LatConnect 60 Looks to Raise Up to $20M in Growth Round to Fund SWIR Constellation 

University and government officials and LatConnect60 execs opening a space integration facility at Edith Cowan University (ECU) in Perth, Australia, on May 21. Photo: LatConnect60

LatConnect 60 is working to raise between $5 million to $20 million in an accelerated growth round to fund its short-wave infrared (SWIR) satellite constellation. 

On May 21, the company marked the opening of a new space integration facility at Edith Cowan University (ECU) in Perth, Australia, where integration and testing for one of its upcoming satellites will take place. 

LatConnect 60 is an Australian company that aims to build an 18-satellite SWIR constellation, and expand to a 100-satellite network by 20235. The company is operational and has built proprietary AI and analytics platforms, which currently use third-party satellite data. 

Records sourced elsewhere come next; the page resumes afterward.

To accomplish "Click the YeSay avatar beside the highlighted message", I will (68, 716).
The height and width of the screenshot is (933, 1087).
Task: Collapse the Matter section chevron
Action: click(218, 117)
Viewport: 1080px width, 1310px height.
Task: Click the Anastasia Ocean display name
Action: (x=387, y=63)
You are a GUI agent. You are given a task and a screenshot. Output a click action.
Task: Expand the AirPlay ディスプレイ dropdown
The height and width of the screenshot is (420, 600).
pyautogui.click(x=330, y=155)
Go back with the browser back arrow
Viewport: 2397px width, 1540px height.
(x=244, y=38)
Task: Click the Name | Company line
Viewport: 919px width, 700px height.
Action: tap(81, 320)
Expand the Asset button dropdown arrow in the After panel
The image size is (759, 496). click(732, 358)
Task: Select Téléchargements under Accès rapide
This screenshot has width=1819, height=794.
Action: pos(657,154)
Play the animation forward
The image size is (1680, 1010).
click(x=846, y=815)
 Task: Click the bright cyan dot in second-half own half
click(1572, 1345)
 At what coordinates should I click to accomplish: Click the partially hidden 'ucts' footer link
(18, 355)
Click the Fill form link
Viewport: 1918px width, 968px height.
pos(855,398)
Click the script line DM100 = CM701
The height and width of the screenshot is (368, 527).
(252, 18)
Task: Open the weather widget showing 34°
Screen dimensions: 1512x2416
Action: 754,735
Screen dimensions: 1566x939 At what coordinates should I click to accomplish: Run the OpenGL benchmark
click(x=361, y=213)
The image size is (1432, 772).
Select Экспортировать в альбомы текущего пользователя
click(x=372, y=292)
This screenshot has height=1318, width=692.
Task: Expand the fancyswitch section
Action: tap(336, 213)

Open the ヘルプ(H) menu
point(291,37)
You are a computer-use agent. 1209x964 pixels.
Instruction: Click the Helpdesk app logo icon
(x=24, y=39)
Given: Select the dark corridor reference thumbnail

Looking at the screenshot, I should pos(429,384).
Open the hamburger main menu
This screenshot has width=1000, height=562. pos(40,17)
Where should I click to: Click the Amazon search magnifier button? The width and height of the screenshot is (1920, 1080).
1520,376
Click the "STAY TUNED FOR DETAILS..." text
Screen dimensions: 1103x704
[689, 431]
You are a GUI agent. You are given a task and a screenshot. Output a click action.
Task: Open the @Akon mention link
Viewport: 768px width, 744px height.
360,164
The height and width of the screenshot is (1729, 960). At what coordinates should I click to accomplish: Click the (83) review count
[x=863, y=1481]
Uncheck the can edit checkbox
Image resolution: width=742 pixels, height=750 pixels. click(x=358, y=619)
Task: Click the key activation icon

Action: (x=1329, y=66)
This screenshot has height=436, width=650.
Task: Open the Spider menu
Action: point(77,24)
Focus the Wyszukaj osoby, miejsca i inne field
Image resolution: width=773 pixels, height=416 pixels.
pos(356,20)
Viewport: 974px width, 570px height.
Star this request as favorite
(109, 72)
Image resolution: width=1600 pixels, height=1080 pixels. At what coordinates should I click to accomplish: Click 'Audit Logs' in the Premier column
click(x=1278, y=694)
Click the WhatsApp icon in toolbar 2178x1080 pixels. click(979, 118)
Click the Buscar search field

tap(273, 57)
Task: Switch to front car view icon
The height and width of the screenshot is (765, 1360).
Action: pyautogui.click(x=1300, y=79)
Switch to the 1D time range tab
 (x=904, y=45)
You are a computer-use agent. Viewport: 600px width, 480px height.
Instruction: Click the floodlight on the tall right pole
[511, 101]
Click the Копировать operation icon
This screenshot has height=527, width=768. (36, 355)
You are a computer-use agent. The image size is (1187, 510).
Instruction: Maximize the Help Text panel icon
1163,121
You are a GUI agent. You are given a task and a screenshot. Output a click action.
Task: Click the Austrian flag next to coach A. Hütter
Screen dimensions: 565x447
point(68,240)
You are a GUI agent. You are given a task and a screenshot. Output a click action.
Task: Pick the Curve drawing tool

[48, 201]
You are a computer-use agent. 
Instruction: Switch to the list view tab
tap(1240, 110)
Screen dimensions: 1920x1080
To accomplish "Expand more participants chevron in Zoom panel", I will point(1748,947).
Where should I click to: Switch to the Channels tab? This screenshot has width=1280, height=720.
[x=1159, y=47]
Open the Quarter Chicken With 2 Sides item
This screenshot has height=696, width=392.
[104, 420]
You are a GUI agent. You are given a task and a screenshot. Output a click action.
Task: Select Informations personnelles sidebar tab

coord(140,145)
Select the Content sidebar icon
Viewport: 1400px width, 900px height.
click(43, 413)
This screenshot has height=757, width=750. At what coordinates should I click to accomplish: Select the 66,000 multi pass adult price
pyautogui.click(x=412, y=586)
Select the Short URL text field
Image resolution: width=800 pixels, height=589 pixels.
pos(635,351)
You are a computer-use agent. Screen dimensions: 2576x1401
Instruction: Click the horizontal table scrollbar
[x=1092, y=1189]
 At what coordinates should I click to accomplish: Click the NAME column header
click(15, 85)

Arvind Rampal, head of Commercial Strategy, told Via Satellite, there is currently limited availability of high-resolution SWIR data — a gap that LC60 is looking to fill. 

Rampal reports the company has already secured the cornerstone investors for the growth funding round, and discussions underway include sovereign investment funds and corporate venture capital funds.

Its first two satellites, SWIRSAT-1 and SWIRSAT-2, are in the final stages of development and set to be by or before the end of the first quarter 2027. These missions are designed to deliver WIR resolution at 4 meters with VNIR at 1.5 meters. 

“Owning and operating our own constellation takes LC60 to the next level because it gives us control over a strategically important sensing layer,” Rampal told Via Satelite. “This allows us to provide high-resolution insights for defence, agriculture, crop yield estimation, biomass moisture, CO2 detection, methane detection, climate monitoring, oil and gas applications, and dual-use defense requirements.” 

SWIRSAT-1 is a microsatellite being built by Gilmour Space in Queensland, Australia, with payloads from Dragonfly Aerospace and Simera Sense. It is set to launch with Indian launch startup Skyroot Aerospace. 

The company will use the new facility at ECU to complete integration and testing of SWIRSAT-2, which includes integration of a NanoAvionics bus and a Dragonfly Aerospace camera. SWIRSAT-2 will launch on a SpaceX mission. 

“The world needs trusted, timely intelligence from novel infrared imagery datasets that can support decisions. That is what LC60 is building: from space, to ground, to AI-enabled insight,” CEO and founder Venkat Pillay said in a release.